The first author was familiarized with the data through the process of transcribing interviews and re-reading transcripts. Data were assigned brief descriptive codes (meaning units) in the qualitative data management software NVivo (QSR International, 2016). Codes were examined, and descriptive categories were generated . The content of categories was reviewed for coherency, and transcripts were revisited as categories were developed to ensure that all relevant data were adequately captured and described. The essence of the most salient categories in relation to this aim has been summarized with illustrative transcript extracts. To reduce the risk of bias and address analytic validity, coauthor EM reviewed both the descriptive accounts of categories and transcripts for coherency, with disagreements resolved via consensus.
A total of 43 participants were interviewed for the qualitative study (42.2% of the primary study sample). The modal age range was 45 to 54 years. Most participants (30/43, 69%) were female. The most frequently reported diagnosis was BD-I (24/43, 55%), followed by bipolar II disorder (BD-II) (16/43, 37%). A participant reported a diagnosis of rapid cycling BD-II, and 2 participants reported a diagnosis of bipolar disorder not otherwise specified (BD-NOS).
Overview of Key Findings
Of the interviewed sample, 74% (n=32/43) reported using the QoL tool. In total, 4 key categories are described: (1) breadth of QoL monitoring, (2) highlighting the positive, (3) connecting self-monitoring to action, and (4) self-directed patterns of use.
Breadth of Quality of Life Monitoring
A predominant experience of QoL self-monitoring was the value of reporting satisfaction across a range of life domains. The QoL tool was described as supporting users to attend to a greater range of life domains than they may otherwise monitor, by reminding people of important areas and increasing the granularity with which they appraised their circumstances:
It has helped me look at the different domains and pay attention... it’s all one big thing, but now that it’s in domain names it’s kind of easier to organize and pay attention to those domains.
[Male, aged 35-44 years, BD-I]
Receiving a breakdown of scores across domains was described as helping people consider the influence of each aspect of QoL separately, which could facilitate the identification of areas in need of improvement that are otherwise masked by an overall feeling of well-being:
It’s really good having that separation into categories in terms of thinking of each one independently of the other... even when you feel like overall you’re doing well, there could be one thing that, when you actually sit down and honestly think about it, you may discover that’s an area you may need to work on more.

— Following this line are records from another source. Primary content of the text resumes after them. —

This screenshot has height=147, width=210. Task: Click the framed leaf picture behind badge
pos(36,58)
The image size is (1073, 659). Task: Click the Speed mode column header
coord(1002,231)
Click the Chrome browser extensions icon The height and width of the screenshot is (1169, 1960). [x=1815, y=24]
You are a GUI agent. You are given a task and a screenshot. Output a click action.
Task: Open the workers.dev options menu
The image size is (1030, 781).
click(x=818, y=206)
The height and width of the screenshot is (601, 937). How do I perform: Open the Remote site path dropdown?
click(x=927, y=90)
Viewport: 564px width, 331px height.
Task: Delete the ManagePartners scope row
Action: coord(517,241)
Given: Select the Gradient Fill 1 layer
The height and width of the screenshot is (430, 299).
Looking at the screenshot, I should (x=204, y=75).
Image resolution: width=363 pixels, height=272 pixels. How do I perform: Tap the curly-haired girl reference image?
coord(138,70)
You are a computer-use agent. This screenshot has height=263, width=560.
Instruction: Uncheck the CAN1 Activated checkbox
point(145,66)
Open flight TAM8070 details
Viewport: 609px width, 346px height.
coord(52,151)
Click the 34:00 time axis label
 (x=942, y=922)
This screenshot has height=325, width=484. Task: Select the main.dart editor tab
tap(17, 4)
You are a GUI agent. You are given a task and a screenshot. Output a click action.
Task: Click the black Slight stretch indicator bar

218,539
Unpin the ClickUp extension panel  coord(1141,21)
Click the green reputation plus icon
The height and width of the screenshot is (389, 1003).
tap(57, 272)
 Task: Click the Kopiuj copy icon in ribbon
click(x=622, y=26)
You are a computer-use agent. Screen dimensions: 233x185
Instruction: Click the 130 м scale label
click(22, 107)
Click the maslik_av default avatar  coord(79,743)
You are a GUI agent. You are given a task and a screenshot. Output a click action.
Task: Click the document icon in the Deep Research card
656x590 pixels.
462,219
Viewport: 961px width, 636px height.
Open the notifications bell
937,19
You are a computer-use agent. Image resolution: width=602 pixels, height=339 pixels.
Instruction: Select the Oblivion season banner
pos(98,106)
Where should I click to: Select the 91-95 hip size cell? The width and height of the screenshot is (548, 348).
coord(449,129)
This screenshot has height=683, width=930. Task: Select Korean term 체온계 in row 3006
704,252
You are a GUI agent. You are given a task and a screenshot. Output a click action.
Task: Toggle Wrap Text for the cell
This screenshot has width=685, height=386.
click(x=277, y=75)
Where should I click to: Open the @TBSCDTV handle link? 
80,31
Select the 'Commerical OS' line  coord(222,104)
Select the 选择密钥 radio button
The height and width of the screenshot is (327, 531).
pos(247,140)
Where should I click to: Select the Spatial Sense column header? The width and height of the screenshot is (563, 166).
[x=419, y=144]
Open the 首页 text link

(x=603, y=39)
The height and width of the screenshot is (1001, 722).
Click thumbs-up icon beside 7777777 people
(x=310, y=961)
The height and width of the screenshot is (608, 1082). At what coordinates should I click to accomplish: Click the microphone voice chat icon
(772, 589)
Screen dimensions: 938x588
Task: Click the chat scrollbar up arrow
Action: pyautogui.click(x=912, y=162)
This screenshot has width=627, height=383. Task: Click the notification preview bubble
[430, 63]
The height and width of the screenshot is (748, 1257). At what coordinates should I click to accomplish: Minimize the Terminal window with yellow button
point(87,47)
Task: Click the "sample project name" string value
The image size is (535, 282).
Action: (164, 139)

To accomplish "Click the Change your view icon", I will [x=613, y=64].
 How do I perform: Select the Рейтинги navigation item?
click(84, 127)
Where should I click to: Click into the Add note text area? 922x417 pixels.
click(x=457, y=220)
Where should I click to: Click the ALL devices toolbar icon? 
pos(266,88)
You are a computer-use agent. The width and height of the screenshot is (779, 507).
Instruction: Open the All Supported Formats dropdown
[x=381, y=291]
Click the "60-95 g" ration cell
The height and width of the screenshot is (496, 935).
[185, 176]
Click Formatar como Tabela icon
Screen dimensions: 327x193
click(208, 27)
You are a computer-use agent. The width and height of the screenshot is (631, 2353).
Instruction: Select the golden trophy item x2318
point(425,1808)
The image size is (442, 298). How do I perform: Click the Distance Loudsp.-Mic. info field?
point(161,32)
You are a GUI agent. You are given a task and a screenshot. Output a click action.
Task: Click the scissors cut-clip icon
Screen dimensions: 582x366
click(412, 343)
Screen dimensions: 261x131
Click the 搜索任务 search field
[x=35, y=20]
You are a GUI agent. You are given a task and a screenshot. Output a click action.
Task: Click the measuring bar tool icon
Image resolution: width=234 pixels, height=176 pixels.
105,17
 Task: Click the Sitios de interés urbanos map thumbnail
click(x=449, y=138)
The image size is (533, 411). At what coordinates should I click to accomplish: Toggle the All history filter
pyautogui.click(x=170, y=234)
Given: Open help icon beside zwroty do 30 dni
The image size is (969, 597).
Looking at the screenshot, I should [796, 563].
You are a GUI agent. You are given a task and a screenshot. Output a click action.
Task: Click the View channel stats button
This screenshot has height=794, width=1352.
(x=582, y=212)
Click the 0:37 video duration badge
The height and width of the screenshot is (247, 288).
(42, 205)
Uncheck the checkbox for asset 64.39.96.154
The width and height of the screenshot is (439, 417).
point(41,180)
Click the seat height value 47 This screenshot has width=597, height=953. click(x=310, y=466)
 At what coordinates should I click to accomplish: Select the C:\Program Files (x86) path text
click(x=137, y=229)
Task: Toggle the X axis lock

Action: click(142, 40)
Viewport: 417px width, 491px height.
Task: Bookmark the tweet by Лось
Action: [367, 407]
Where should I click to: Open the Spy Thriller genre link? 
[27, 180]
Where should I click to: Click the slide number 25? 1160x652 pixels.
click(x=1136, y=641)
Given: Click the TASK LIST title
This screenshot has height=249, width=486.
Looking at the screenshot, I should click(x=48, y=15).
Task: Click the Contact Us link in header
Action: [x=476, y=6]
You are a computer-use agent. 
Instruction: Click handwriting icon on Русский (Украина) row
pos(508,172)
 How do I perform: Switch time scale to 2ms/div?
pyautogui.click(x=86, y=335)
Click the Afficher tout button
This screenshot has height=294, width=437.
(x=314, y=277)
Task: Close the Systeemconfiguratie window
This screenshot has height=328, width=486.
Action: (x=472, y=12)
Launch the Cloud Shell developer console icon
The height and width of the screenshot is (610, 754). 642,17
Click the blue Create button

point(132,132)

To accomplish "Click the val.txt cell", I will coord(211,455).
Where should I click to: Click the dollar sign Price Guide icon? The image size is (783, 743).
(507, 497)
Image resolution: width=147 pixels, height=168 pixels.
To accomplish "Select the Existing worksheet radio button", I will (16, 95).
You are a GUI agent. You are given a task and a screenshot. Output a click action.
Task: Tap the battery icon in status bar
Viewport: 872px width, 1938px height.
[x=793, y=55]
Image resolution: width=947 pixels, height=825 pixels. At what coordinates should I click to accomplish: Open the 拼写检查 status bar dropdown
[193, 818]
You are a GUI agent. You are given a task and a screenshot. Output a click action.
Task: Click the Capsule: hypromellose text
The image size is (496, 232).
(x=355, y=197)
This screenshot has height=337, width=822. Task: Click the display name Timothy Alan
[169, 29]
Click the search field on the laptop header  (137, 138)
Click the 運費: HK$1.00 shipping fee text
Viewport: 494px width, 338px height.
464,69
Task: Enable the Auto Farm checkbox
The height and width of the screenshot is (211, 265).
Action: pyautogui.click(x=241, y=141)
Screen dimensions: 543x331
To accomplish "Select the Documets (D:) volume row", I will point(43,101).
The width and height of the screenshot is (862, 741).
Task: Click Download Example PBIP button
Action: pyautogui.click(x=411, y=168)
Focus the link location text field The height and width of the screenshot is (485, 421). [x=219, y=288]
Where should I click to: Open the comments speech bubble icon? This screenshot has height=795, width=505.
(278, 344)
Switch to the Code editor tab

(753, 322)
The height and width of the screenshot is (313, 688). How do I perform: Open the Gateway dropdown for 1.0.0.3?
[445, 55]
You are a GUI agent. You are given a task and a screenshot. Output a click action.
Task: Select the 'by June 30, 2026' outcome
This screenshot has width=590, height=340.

[Male, aged 45-54 years, BD-II]
For some participants, the ability to parse the influence of various aspects of QoL supported them in identifying the causes of mood changes. A participant described using QoL tool data to facilitate discussions with their psychiatrist about possible relapse prodromes:
If something is starting to get wonky... it’s easier when you have to talk to your psychiatrist because you can bring it in and say “this is what’s going on, this area is getting affected, these areas are getting affected.”
[Female, aged 35-44 years, BD-I]
In some cases, the range of domains covered by the QoL tool was explicitly contrasted to traditional forms of self-monitoring in BD. A participant noted that it was difficult to provide a single rating on a mood diary that captured the variety of their day-to-day experiences:
I always hated the mood diaries, it seems too constricting to just rate my mood on a scale of 1 to 10 for one day.
[Female, aged 25-34 years, BD-I]
The breakdown of results of the QoL tool also reduced the burden of interpreting changes:
The daily mood chart, you’ve got to interpret it, you’ve got to sit there and look back over it... and this tool it’s right there.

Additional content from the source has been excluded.